L’appartement qu’il occupait dans une maison sans apparence particulière était vaste, mais meublé avec une grande simplicité. La bibliothèque en formait le seul ornement. Villoison avait eu toute sa vie un goût passionné pour les livres. Quand il séjournait deux heures dans une ville, il employait au moins une heure à visiter les boutiques des libraires et les étalages des bouquinistes. Habitué à faire des économies, il avait les moyens de satisfaire son noble goût et se procurait tous les ouvrages où il pouvait trouver des renseignements utiles.

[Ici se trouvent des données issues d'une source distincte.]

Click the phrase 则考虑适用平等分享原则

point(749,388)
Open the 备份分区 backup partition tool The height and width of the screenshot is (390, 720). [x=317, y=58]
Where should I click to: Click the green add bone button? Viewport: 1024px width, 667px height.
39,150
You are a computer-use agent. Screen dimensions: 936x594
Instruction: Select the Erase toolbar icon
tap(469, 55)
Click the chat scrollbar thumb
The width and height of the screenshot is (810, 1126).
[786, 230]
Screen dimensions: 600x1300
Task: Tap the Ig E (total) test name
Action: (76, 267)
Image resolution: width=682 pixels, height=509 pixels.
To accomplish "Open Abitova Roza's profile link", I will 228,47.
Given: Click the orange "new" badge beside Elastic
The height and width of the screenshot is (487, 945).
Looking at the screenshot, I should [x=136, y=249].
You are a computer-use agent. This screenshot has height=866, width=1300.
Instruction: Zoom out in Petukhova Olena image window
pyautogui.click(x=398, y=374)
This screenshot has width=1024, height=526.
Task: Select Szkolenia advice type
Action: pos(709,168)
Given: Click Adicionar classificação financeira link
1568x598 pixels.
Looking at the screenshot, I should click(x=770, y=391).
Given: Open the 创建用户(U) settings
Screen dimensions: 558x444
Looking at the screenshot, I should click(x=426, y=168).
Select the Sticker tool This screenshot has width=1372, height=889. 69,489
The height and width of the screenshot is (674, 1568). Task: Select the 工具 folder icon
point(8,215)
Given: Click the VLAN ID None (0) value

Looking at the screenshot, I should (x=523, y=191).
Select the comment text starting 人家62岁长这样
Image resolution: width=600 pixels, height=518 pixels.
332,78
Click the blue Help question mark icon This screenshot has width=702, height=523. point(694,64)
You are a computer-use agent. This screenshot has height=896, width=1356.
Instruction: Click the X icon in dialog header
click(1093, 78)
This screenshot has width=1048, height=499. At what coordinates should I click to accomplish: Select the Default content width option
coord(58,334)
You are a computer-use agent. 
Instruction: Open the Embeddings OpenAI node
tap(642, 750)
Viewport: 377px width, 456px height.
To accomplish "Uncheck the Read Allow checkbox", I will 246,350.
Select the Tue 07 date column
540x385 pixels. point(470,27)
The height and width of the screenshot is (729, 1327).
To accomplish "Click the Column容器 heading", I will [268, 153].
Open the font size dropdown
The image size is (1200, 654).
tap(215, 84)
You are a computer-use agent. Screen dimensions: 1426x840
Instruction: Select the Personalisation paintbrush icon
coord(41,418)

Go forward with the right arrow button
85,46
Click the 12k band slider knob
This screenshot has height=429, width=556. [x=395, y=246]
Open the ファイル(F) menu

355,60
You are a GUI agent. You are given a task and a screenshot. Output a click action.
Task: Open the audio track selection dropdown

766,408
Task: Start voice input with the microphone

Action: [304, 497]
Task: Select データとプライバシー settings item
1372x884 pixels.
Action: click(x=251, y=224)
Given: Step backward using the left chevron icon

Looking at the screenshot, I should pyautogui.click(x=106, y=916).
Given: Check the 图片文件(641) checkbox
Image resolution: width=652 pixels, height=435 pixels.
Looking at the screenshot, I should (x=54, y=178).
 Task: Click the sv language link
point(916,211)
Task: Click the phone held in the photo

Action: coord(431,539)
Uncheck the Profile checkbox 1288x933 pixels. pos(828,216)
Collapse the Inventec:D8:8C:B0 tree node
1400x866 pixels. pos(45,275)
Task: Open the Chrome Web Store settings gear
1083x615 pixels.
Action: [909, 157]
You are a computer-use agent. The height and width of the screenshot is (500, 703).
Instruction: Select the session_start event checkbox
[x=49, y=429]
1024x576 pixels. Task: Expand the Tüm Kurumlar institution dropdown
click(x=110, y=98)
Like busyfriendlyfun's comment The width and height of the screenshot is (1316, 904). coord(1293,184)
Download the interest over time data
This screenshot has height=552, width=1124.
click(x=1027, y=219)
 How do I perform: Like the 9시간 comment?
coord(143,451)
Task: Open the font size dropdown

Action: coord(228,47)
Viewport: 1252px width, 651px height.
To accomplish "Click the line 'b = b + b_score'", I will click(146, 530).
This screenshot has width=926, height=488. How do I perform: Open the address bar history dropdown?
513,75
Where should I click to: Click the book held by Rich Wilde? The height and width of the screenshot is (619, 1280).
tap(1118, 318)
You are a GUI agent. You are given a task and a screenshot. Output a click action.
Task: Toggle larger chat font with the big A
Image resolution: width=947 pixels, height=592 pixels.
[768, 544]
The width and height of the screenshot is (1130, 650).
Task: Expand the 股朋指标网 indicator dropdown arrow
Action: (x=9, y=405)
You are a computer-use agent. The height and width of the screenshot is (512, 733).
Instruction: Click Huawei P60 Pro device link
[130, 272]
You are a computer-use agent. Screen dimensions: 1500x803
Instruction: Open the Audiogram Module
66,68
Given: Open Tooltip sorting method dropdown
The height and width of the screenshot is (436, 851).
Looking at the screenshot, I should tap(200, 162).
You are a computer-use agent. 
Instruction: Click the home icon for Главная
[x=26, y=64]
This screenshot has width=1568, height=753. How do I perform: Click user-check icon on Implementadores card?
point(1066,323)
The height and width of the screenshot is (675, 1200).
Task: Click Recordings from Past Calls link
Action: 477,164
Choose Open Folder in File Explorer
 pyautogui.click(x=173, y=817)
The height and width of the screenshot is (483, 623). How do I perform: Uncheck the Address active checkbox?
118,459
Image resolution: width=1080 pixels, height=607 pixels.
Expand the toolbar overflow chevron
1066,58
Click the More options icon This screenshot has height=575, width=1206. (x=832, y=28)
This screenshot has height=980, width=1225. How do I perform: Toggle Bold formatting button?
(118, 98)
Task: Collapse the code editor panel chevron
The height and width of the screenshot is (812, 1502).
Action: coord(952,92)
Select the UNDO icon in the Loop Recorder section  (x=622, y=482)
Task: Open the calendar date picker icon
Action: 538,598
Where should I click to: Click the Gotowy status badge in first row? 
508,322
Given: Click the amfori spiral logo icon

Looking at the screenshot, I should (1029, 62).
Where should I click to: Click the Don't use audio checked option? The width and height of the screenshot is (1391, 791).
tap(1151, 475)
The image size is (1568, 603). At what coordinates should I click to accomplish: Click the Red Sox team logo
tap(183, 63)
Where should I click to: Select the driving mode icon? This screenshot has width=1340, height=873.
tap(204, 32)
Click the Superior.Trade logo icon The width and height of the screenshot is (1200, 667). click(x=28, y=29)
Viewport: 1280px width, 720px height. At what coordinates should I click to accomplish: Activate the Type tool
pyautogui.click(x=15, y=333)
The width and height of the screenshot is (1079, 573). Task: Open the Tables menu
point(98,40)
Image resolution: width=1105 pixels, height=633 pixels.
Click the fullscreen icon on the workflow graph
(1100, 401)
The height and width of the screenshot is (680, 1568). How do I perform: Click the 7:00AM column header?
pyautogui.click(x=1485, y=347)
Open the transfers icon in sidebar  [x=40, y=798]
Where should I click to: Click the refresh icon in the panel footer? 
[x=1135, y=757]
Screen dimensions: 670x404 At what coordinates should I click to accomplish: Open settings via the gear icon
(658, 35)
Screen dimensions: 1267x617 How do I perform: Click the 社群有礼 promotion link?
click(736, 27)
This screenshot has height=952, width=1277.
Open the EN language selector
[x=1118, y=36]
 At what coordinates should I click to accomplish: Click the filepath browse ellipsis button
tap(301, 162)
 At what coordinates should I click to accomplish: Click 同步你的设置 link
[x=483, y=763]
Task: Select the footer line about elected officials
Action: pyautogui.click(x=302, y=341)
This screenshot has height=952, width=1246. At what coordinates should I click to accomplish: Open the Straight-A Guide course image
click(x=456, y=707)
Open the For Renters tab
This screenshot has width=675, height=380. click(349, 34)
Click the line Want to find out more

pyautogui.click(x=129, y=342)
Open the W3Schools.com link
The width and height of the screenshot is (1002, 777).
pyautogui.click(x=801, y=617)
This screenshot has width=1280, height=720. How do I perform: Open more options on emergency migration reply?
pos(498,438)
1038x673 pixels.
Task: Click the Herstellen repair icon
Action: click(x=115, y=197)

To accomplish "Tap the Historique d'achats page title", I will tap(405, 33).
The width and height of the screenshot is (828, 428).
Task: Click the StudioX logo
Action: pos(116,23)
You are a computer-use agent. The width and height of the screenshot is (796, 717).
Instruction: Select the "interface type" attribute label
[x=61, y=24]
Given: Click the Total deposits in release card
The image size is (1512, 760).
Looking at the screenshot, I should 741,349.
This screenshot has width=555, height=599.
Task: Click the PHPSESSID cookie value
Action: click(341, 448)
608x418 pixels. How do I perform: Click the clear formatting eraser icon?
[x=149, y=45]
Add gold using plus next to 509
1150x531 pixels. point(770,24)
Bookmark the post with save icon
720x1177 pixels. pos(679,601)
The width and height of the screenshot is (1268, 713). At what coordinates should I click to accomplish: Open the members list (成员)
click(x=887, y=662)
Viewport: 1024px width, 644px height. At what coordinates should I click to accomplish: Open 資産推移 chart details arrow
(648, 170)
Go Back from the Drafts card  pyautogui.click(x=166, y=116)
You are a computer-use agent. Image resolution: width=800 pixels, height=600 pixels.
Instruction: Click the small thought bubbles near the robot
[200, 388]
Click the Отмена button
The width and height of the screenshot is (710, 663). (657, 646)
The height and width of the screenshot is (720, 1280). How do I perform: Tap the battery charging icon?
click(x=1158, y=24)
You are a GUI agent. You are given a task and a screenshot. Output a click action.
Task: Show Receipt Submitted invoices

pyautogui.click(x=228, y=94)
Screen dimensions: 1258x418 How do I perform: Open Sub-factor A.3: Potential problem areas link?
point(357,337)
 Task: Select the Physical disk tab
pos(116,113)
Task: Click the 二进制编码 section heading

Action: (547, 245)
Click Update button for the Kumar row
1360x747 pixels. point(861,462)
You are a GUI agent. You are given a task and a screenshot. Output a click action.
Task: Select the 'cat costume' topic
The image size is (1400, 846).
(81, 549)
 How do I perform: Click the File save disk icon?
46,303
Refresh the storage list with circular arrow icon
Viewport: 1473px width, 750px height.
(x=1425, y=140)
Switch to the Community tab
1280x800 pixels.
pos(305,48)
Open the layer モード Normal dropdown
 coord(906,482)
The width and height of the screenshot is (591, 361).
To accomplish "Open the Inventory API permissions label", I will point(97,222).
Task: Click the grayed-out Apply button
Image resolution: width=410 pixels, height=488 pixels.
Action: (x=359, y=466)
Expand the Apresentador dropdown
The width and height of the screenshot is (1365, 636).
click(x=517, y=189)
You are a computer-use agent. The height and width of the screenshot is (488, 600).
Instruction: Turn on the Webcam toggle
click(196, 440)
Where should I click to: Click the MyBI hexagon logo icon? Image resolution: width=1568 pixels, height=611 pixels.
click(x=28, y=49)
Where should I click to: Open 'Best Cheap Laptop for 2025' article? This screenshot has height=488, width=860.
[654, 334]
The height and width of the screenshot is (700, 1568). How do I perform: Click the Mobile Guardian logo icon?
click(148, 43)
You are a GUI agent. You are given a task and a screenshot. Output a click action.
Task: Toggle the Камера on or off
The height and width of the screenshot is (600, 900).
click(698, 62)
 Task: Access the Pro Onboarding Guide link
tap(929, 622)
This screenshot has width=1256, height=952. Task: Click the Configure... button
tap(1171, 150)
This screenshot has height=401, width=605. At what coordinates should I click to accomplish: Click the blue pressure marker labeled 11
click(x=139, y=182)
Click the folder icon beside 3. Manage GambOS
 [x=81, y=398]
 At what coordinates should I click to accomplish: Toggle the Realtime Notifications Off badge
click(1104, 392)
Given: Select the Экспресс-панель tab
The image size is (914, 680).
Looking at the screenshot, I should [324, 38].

Sa bibliothèque, une des meilleures et des plus nombreuses qu’ait possédées un homme de lettres, offrait des trésors précieux sur la théologie savante, la philologie grecque et latine, les littératures française et italienne, les voyages, l’histoire, les antiquités et l’histoire littéraire. La littérature ancienne formait la base de cette belle collection. On y trouvait de très beaux exemplaires, achetés aux ventes Soubise, La Vallière, etc. Il faisait revêtir les livres qu’il avait acquis en feuilles d’un cartonnage couvert d’un papier gris, dont le dos portait le titre manuscrit. 


Sur la première page, on lisait « Ex libris d’Ansse de Villoison », et en tête, on trouvait une note qui donnait des détails sur le livre et l’auteur.


Sa bibliothèque fut vendue, du lundi 3 mars au samedi 19 avril 1806, en 36 vacations, en sa maison, 3 rue de Bièvre : Catalogue des livres de feu M. d’Ansse de Villoison, membre de la classe d’histoire et de littérature ancienne de l’Institut ; membre de la Légion d’honneur ; professeur en langue grecque au Collège de France ; de la Société royale de Londres ; des Académies de Berlin, Madrid, etc. (Paris, Debure père et fils, Tilliard frères, 1806, in-8, [1]-[1 bl.]-[2]-xij-266 p., 3.067 + 4 bis = 3.071 lots).
Théologie [227 lots = 7,39 %], Jurisprudence [22 lots = 0,71 %], Sciences et Arts [314 lots = 10,22 %], Belles-Lettres [1.220 lots = 39,72 %], Histoire [1.247 lots = 40,60 %], Livres omis [41 lots = 1,33 %].